*Exercise*
Starting at the line that contains "1350x740 pixels. At" and continuing through the end of the records, put each line into a JSON list of strings, one string per line. Omit blank lines and leave the pictures out.

Target position records:
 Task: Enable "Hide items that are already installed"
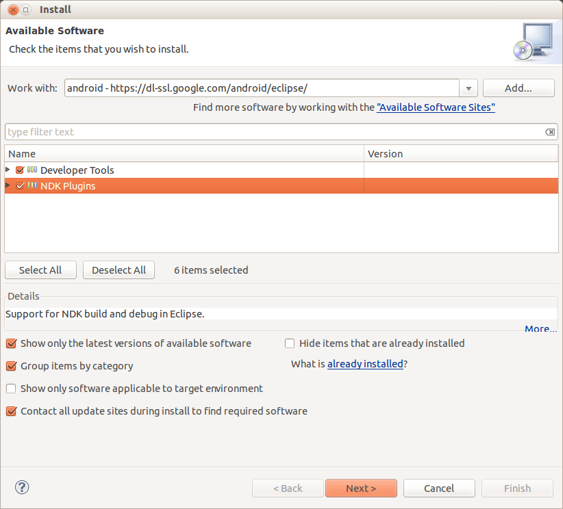tap(289, 343)
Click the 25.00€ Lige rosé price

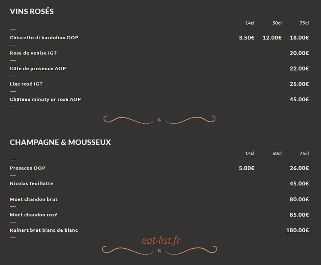[299, 84]
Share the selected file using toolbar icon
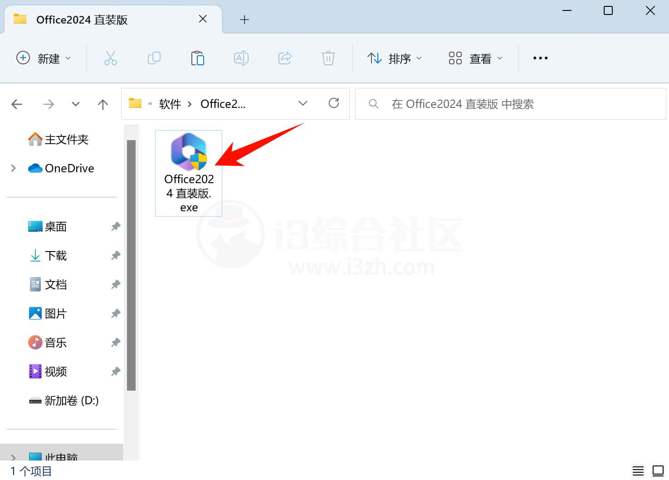The height and width of the screenshot is (480, 669). (284, 58)
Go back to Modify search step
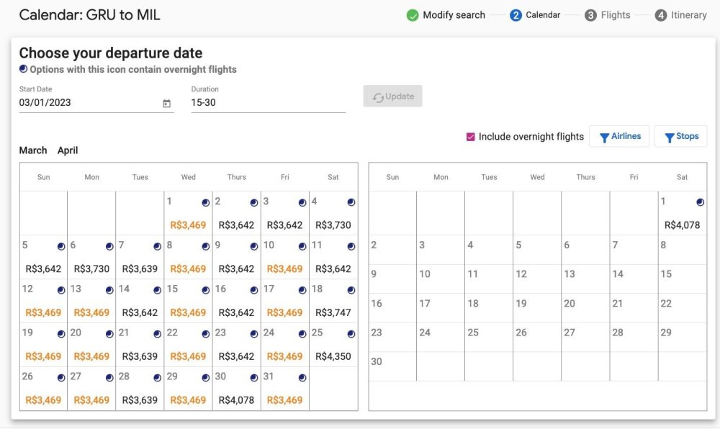The width and height of the screenshot is (720, 429). 454,15
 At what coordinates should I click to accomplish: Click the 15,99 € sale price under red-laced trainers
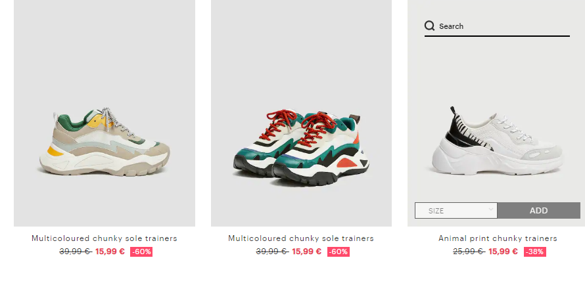point(307,252)
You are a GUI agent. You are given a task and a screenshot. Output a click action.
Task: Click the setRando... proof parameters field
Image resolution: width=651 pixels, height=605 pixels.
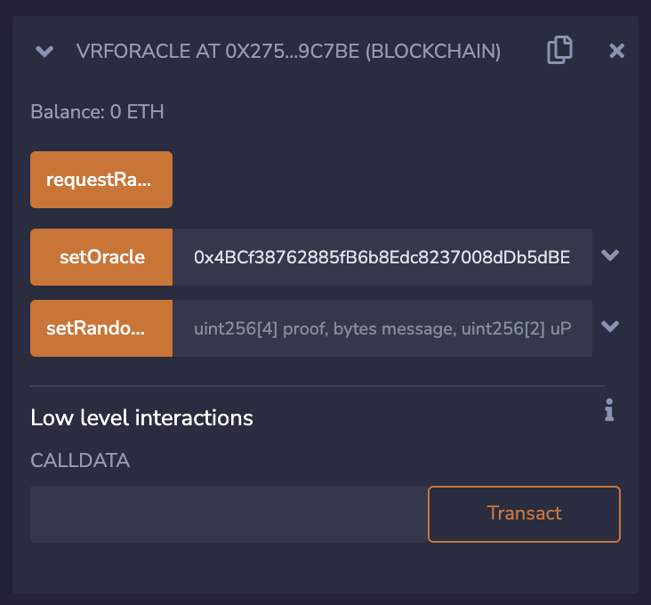(382, 328)
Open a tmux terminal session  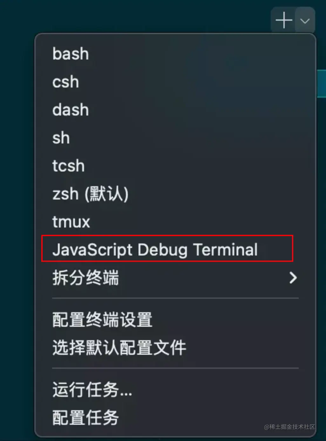click(x=71, y=222)
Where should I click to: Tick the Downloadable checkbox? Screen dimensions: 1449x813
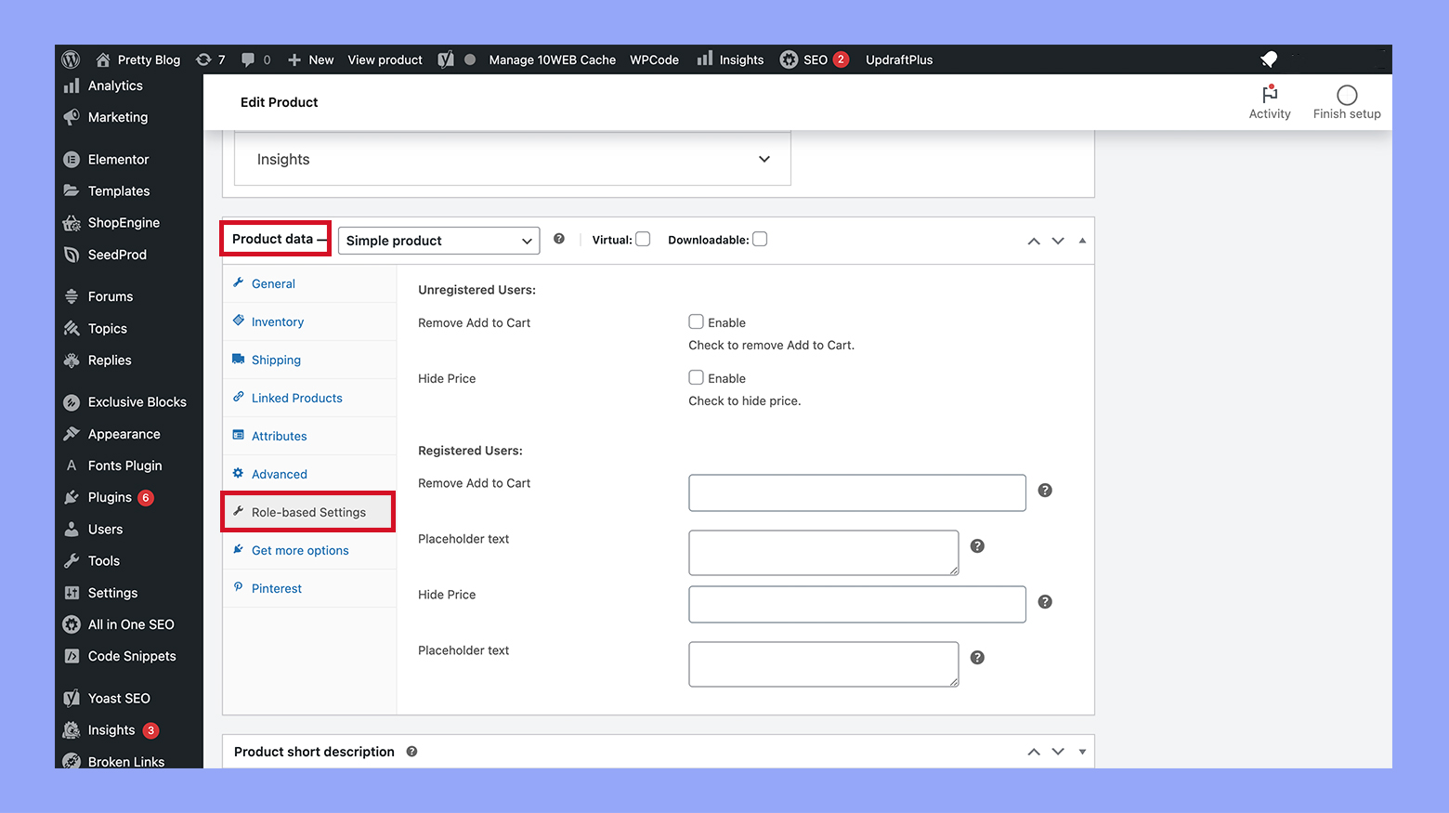pos(760,240)

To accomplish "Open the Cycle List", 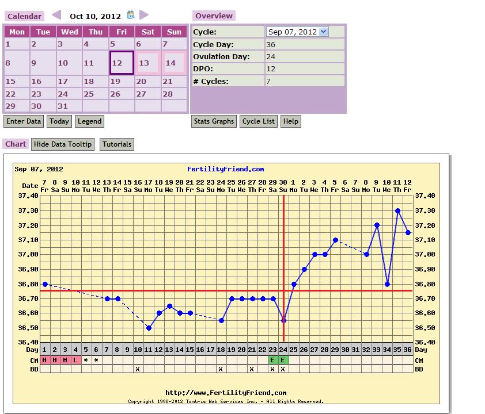I will click(259, 121).
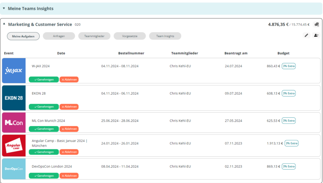
Task: Select the W-JAX 2024 event logo
Action: (x=14, y=70)
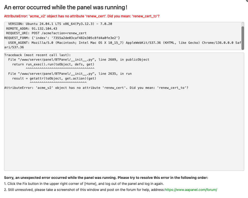The width and height of the screenshot is (248, 198).
Task: Click the traceback line 2689 publicObject entry
Action: pos(79,60)
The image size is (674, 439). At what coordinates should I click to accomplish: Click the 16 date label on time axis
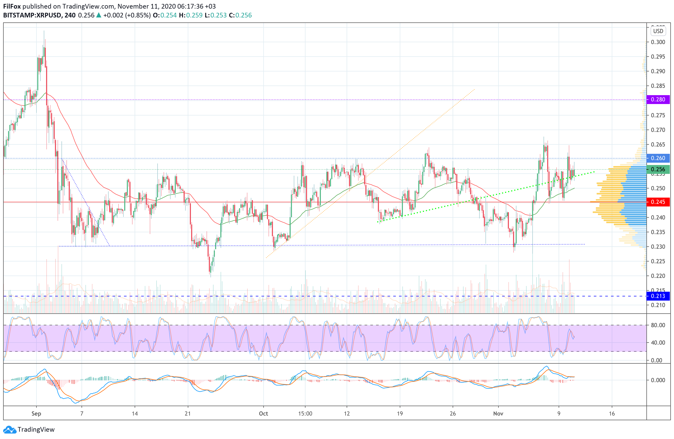[x=612, y=413]
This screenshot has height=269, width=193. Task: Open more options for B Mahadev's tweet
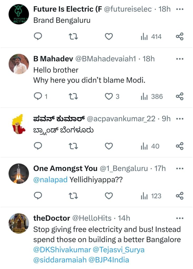click(179, 59)
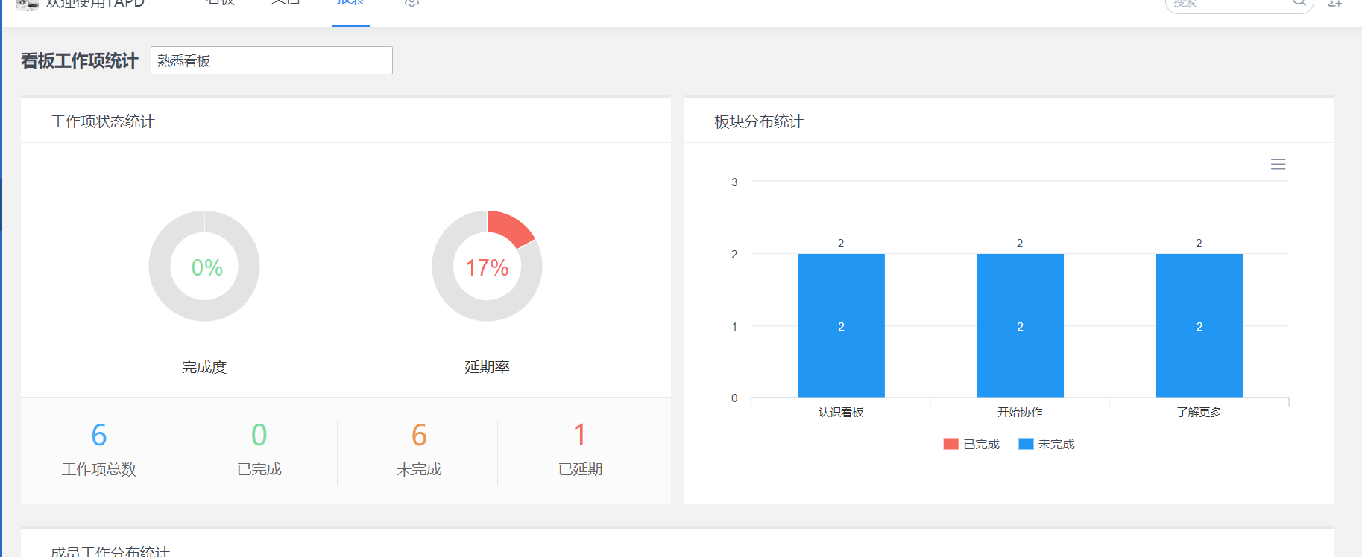1362x557 pixels.
Task: Click the blue swatch in chart legend
Action: point(1026,445)
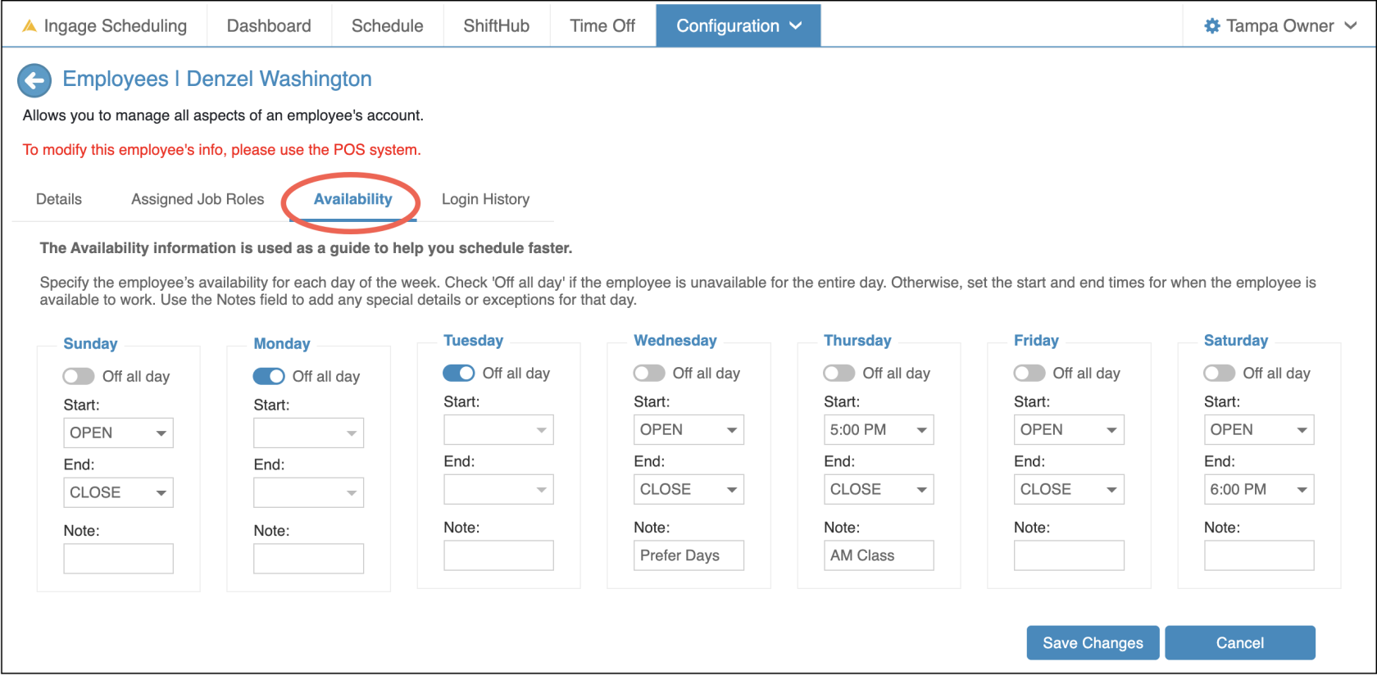Disable Monday's Off all day switch
The width and height of the screenshot is (1377, 675).
[269, 376]
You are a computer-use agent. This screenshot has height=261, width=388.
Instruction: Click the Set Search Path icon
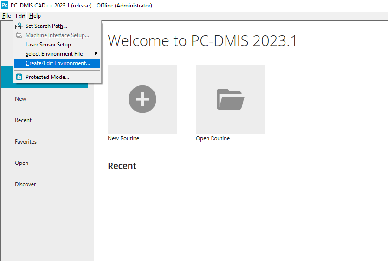[19, 26]
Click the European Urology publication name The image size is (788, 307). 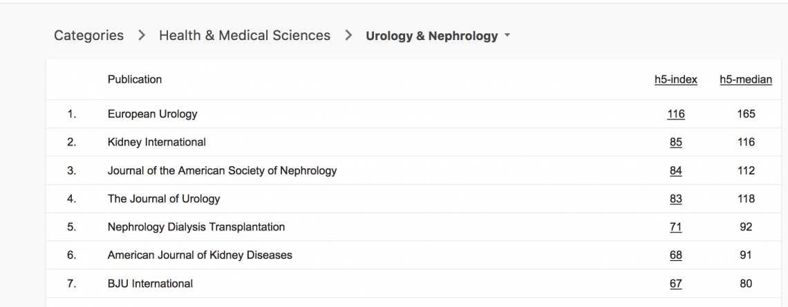[x=152, y=114]
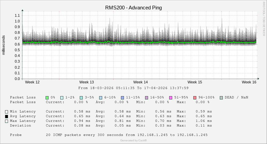The height and width of the screenshot is (144, 267).
Task: Toggle the black Avg Latency legend box
Action: pos(6,117)
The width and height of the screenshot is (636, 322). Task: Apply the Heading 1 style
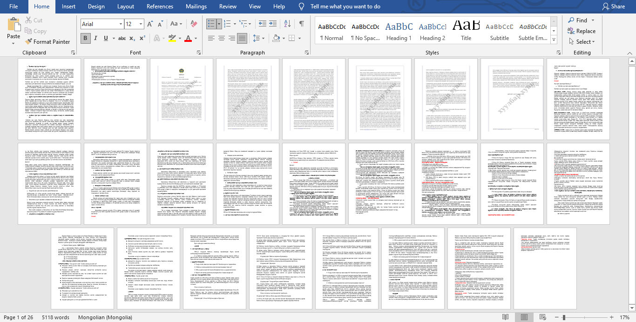(399, 31)
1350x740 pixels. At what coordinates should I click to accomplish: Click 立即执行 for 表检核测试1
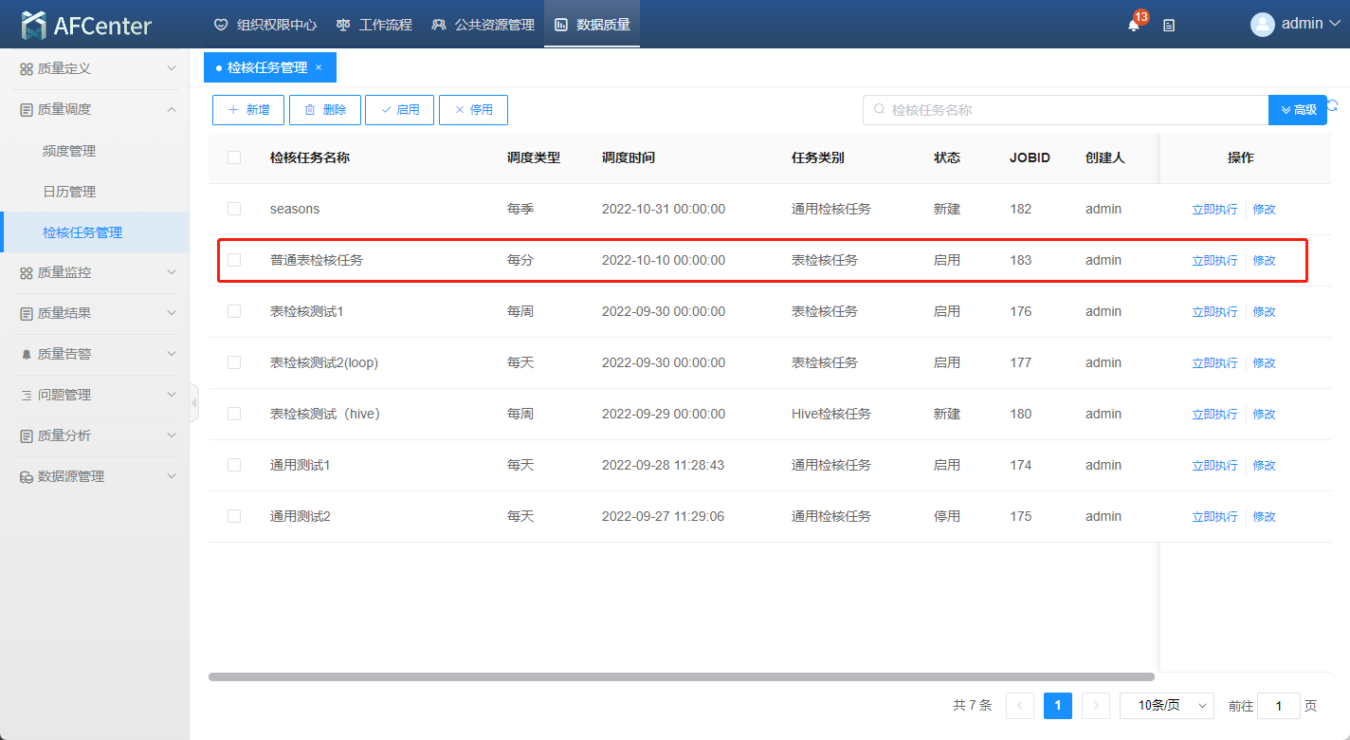point(1214,311)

*Expected output*
[
  "1350x740 pixels. At what coordinates should I click to accomplish: Click 立即执行 for 表检核测试1",
  "point(1214,311)"
]